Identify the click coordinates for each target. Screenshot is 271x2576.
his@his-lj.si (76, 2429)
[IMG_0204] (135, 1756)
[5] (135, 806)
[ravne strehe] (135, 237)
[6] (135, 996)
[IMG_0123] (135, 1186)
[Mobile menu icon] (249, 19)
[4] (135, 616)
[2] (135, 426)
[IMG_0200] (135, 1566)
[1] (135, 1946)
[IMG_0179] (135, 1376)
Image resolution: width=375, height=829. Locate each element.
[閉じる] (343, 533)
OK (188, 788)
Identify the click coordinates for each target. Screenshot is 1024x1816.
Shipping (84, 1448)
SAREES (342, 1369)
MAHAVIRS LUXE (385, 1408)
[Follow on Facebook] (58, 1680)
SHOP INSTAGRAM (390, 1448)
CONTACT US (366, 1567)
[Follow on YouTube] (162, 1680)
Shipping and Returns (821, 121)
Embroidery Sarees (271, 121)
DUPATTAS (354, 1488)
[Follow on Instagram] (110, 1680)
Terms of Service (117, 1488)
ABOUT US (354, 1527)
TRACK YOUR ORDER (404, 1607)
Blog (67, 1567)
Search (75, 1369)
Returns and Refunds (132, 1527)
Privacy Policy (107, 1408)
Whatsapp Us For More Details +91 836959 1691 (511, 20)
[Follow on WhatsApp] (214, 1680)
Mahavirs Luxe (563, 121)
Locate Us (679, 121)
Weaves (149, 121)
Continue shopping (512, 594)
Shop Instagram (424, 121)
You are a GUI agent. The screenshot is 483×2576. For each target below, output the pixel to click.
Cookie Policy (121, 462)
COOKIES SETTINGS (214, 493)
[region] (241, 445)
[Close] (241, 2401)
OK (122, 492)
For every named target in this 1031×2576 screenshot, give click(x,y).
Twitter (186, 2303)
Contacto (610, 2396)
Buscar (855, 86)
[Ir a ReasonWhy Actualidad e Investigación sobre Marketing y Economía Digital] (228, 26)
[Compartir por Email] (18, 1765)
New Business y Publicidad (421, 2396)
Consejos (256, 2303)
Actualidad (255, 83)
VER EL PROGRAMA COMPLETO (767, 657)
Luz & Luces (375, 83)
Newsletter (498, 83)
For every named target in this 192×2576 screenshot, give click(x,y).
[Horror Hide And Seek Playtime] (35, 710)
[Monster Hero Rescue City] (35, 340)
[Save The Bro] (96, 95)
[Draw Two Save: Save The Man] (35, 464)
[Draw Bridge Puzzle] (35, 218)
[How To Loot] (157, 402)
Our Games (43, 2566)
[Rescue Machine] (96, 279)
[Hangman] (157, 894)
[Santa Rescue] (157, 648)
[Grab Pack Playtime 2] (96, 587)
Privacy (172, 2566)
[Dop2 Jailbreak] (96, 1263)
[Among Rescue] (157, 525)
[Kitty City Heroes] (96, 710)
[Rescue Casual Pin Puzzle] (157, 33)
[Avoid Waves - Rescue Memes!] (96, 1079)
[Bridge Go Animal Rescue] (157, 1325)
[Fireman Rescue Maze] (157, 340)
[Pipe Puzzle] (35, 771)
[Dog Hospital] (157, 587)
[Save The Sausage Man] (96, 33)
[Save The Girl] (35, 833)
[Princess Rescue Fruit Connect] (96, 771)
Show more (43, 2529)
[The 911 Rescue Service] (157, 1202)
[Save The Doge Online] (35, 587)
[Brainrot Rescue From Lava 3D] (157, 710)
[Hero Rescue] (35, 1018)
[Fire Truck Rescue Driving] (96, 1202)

ASSIGNED TASK: Each entry above is to be printed again exactly.

ANSWER TO THE EXERCISE:
Identify the click coordinates for each target. Screenshot is 271x2576.
his@his-lj.si (76, 2429)
[IMG_0204] (135, 1756)
[5] (135, 806)
[ravne strehe] (135, 237)
[6] (135, 996)
[IMG_0123] (135, 1186)
[Mobile menu icon] (249, 19)
[4] (135, 616)
[2] (135, 426)
[IMG_0200] (135, 1566)
[1] (135, 1946)
[IMG_0179] (135, 1376)
Image resolution: width=375, height=829. Locate each element.
[閉じる] (343, 533)
OK (188, 788)
Identify the click coordinates for each target. Screenshot is 1024x1816.
Shipping (84, 1448)
SAREES (342, 1369)
MAHAVIRS LUXE (385, 1408)
[Follow on Facebook] (58, 1680)
SHOP INSTAGRAM (390, 1448)
CONTACT US (366, 1567)
[Follow on YouTube] (162, 1680)
Shipping and Returns (821, 121)
Embroidery Sarees (271, 121)
DUPATTAS (354, 1488)
[Follow on Instagram] (110, 1680)
Terms of Service (117, 1488)
ABOUT US (354, 1527)
TRACK YOUR ORDER (404, 1607)
Blog (67, 1567)
Search (75, 1369)
Returns and Refunds (132, 1527)
Privacy Policy (107, 1408)
Whatsapp Us For More Details +91 836959 1691 (511, 20)
[Follow on WhatsApp] (214, 1680)
Mahavirs Luxe (563, 121)
Locate Us (679, 121)
Weaves (149, 121)
Continue shopping (512, 594)
Shop Instagram (424, 121)
You are a GUI agent. The screenshot is 483×2576. For each target below, output the pixel to click.
Cookie Policy (121, 462)
COOKIES SETTINGS (214, 493)
[region] (241, 445)
[Close] (241, 2401)
OK (122, 492)
For every named target in this 1031×2576 screenshot, give click(x,y).
Twitter (186, 2303)
Contacto (610, 2396)
Buscar (855, 86)
[Ir a ReasonWhy Actualidad e Investigación sobre Marketing y Economía Digital] (228, 26)
[Compartir por Email] (18, 1765)
New Business y Publicidad (421, 2396)
Consejos (256, 2303)
Actualidad (255, 83)
VER EL PROGRAMA COMPLETO (767, 657)
Luz & Luces (375, 83)
Newsletter (498, 83)
For every named target in this 192×2576 screenshot, give click(x,y).
[Horror Hide And Seek Playtime] (35, 710)
[Monster Hero Rescue City] (35, 340)
[Save The Bro] (96, 95)
[Draw Two Save: Save The Man] (35, 464)
[Draw Bridge Puzzle] (35, 218)
[How To Loot] (157, 402)
Our Games (43, 2566)
[Rescue Machine] (96, 279)
[Hangman] (157, 894)
[Santa Rescue] (157, 648)
[Grab Pack Playtime 2] (96, 587)
Privacy (172, 2566)
[Dop2 Jailbreak] (96, 1263)
[Among Rescue] (157, 525)
[Kitty City Heroes] (96, 710)
[Rescue Casual Pin Puzzle] (157, 33)
[Avoid Waves - Rescue Memes!] (96, 1079)
[Bridge Go Animal Rescue] (157, 1325)
[Fireman Rescue Maze] (157, 340)
[Pipe Puzzle] (35, 771)
[Dog Hospital] (157, 587)
[Save The Sausage Man] (96, 33)
[Save The Girl] (35, 833)
[Princess Rescue Fruit Connect] (96, 771)
Show more (43, 2529)
[The 911 Rescue Service] (157, 1202)
[Save The Doge Online] (35, 587)
[Brainrot Rescue From Lava 3D] (157, 710)
[Hero Rescue] (35, 1018)
[Fire Truck Rescue Driving] (96, 1202)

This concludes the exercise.